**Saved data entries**

_ _ _

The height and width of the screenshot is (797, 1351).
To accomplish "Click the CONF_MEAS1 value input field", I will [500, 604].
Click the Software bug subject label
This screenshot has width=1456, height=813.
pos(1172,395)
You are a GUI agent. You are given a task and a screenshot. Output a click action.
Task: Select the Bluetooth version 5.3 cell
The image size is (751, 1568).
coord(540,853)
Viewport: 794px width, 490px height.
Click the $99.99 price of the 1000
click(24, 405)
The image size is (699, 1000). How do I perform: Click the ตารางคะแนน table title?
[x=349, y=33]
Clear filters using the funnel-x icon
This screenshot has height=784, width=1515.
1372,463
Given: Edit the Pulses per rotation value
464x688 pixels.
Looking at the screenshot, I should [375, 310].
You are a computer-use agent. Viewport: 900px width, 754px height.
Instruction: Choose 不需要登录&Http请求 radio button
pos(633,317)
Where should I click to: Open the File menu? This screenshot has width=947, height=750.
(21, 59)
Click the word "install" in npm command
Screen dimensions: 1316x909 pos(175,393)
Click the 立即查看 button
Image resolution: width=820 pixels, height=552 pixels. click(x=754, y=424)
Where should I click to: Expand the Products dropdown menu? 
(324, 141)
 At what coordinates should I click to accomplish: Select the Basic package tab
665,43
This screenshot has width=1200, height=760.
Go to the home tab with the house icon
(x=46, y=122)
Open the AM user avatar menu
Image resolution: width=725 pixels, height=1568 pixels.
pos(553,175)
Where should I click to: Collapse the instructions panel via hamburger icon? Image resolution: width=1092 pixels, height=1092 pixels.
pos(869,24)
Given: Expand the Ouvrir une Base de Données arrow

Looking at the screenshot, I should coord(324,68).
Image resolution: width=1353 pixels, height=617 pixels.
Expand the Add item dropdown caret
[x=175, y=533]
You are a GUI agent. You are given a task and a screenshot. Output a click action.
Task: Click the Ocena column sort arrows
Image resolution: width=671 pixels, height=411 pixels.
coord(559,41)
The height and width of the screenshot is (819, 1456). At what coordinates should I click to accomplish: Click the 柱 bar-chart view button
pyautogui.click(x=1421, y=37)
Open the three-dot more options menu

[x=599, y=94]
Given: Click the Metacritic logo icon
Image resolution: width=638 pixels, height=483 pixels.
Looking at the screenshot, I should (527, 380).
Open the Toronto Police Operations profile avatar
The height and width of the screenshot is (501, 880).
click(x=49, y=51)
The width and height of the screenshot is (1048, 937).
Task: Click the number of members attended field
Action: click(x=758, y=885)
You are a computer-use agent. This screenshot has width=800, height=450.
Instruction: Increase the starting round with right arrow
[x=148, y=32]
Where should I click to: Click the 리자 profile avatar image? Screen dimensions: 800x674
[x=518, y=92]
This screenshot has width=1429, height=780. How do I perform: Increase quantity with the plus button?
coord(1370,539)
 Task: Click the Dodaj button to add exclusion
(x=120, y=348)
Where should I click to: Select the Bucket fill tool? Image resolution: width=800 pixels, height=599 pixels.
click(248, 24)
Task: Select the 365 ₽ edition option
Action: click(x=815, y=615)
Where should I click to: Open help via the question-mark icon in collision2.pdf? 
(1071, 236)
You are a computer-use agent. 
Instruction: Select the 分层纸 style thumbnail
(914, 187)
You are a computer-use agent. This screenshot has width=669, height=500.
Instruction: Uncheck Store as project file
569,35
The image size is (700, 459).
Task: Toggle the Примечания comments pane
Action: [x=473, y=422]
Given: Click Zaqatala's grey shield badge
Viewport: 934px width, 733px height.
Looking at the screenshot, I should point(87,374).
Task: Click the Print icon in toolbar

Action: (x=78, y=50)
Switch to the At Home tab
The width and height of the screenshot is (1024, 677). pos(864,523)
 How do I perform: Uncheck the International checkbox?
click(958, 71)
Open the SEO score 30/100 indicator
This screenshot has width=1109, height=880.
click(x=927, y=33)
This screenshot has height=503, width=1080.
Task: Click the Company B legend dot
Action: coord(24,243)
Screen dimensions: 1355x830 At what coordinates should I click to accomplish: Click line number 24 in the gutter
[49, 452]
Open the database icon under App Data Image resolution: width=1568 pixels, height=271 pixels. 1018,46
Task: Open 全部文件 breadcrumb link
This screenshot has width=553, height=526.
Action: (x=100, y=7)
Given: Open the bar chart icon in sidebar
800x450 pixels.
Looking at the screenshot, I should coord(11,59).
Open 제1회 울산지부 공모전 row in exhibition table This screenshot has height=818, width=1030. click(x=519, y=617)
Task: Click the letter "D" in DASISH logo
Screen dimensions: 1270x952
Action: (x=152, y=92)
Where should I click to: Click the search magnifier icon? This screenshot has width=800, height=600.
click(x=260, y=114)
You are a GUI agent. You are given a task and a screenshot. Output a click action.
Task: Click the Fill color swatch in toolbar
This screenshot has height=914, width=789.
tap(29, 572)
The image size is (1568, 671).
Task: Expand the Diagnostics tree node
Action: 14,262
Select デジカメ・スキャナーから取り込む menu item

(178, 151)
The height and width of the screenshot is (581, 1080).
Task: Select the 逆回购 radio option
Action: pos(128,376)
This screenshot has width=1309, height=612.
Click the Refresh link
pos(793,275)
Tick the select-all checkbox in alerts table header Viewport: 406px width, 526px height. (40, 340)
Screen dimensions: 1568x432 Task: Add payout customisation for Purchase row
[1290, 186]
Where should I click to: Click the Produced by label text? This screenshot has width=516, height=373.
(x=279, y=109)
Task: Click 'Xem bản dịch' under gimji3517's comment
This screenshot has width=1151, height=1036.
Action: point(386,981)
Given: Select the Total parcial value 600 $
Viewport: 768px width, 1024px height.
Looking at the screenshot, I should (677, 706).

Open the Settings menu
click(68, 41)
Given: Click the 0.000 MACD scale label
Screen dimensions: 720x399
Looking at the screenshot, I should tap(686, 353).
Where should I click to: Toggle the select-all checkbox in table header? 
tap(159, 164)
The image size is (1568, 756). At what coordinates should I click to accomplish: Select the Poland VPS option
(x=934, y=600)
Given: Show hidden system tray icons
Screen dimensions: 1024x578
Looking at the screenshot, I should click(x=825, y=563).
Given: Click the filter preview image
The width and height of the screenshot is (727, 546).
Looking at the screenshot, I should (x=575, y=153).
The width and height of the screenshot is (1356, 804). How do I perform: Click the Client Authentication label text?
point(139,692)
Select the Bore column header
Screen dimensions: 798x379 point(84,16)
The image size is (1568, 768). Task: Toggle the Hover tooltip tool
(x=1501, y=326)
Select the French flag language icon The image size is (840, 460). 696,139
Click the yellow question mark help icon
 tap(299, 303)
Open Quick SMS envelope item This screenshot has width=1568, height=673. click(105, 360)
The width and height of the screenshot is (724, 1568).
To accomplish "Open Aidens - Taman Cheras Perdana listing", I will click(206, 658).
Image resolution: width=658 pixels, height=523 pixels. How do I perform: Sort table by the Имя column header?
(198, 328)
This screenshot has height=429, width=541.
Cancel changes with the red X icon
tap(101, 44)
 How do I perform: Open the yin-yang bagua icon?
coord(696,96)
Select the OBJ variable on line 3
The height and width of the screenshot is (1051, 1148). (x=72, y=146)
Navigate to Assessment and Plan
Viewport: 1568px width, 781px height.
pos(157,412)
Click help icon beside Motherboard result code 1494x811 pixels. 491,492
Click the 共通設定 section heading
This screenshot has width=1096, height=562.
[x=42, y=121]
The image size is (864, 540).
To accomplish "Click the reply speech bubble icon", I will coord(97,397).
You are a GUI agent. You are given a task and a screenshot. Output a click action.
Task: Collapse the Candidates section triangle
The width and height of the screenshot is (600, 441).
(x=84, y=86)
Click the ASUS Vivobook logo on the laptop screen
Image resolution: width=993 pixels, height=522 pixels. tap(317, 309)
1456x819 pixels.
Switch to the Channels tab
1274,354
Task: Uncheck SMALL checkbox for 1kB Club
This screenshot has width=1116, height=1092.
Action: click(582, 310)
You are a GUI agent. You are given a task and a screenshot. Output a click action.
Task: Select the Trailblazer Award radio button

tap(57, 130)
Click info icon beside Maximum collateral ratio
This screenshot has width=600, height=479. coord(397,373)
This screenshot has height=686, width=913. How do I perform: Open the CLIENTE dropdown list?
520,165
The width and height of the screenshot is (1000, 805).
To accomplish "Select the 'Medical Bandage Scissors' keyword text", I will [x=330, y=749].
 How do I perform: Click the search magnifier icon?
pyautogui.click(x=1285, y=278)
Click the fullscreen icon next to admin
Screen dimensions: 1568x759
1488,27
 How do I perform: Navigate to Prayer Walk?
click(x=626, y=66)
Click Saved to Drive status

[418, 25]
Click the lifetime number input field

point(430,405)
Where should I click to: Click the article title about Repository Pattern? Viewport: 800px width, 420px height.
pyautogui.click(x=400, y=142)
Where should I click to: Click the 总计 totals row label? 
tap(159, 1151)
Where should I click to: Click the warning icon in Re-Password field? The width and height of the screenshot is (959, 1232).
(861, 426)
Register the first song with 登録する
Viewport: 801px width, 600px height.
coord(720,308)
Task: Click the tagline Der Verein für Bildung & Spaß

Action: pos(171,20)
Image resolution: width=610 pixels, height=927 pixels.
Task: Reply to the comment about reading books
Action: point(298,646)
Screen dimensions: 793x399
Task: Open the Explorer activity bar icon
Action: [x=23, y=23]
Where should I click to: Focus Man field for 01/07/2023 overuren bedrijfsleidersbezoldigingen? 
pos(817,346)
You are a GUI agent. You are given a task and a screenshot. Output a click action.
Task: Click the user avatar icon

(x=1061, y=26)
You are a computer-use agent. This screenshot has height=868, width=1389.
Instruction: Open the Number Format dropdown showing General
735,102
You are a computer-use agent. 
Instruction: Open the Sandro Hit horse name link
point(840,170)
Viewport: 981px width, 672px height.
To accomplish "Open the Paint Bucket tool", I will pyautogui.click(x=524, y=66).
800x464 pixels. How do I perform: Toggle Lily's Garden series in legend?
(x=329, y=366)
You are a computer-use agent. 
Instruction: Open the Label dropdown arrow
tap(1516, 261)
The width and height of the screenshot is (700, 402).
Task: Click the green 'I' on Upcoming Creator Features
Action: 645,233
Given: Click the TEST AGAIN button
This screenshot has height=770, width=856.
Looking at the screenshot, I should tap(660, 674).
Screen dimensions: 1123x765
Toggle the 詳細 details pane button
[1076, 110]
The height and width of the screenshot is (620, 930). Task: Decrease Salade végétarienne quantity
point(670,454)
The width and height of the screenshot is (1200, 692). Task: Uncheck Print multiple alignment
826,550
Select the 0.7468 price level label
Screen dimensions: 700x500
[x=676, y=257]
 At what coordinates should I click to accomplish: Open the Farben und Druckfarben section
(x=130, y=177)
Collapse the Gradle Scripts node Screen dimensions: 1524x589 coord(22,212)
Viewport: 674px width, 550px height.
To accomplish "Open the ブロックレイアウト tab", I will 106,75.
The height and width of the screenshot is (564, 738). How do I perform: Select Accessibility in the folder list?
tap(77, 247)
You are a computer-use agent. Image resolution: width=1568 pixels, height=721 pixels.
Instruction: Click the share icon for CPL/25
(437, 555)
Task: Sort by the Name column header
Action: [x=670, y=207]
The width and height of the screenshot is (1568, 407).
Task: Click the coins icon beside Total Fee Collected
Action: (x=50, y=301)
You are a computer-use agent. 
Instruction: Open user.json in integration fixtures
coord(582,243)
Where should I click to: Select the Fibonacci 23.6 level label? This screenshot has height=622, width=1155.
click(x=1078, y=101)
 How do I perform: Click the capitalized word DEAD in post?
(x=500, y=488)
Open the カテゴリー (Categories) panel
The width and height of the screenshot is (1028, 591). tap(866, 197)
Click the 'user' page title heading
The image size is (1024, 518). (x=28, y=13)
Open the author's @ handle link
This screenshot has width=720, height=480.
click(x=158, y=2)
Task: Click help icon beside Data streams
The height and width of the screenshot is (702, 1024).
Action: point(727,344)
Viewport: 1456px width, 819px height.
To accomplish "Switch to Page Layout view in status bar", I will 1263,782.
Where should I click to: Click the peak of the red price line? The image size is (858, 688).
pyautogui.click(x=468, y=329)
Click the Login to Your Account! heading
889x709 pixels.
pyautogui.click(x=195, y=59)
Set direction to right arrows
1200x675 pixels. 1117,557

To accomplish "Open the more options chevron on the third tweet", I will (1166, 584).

_ _ _

**The problem**
Transcribe the records above exactly, from the opening line down to and including the line with "Image resolution: width=1353".

**Problem solution**
The height and width of the screenshot is (797, 1351).
To accomplish "Click the CONF_MEAS1 value input field", I will [500, 604].
Click the Software bug subject label
This screenshot has width=1456, height=813.
pos(1172,395)
You are a GUI agent. You are given a task and a screenshot. Output a click action.
Task: Select the Bluetooth version 5.3 cell
The image size is (751, 1568).
coord(540,853)
Viewport: 794px width, 490px height.
Click the $99.99 price of the 1000
click(24, 405)
The image size is (699, 1000). How do I perform: Click the ตารางคะแนน table title?
[x=349, y=33]
Clear filters using the funnel-x icon
This screenshot has height=784, width=1515.
1372,463
Given: Edit the Pulses per rotation value
464x688 pixels.
Looking at the screenshot, I should [375, 310].
You are a computer-use agent. Viewport: 900px width, 754px height.
Instruction: Choose 不需要登录&Http请求 radio button
pos(633,317)
Where should I click to: Open the File menu? This screenshot has width=947, height=750.
(21, 59)
Click the word "install" in npm command
Screen dimensions: 1316x909 pos(175,393)
Click the 立即查看 button
Image resolution: width=820 pixels, height=552 pixels. click(x=754, y=424)
Where should I click to: Expand the Products dropdown menu? 
(324, 141)
 At what coordinates should I click to accomplish: Select the Basic package tab
665,43
This screenshot has width=1200, height=760.
Go to the home tab with the house icon
(x=46, y=122)
Open the AM user avatar menu
Image resolution: width=725 pixels, height=1568 pixels.
pos(553,175)
Where should I click to: Collapse the instructions panel via hamburger icon? Image resolution: width=1092 pixels, height=1092 pixels.
pos(869,24)
Given: Expand the Ouvrir une Base de Données arrow

Looking at the screenshot, I should coord(324,68).
Image resolution: width=1353 pixels, height=617 pixels.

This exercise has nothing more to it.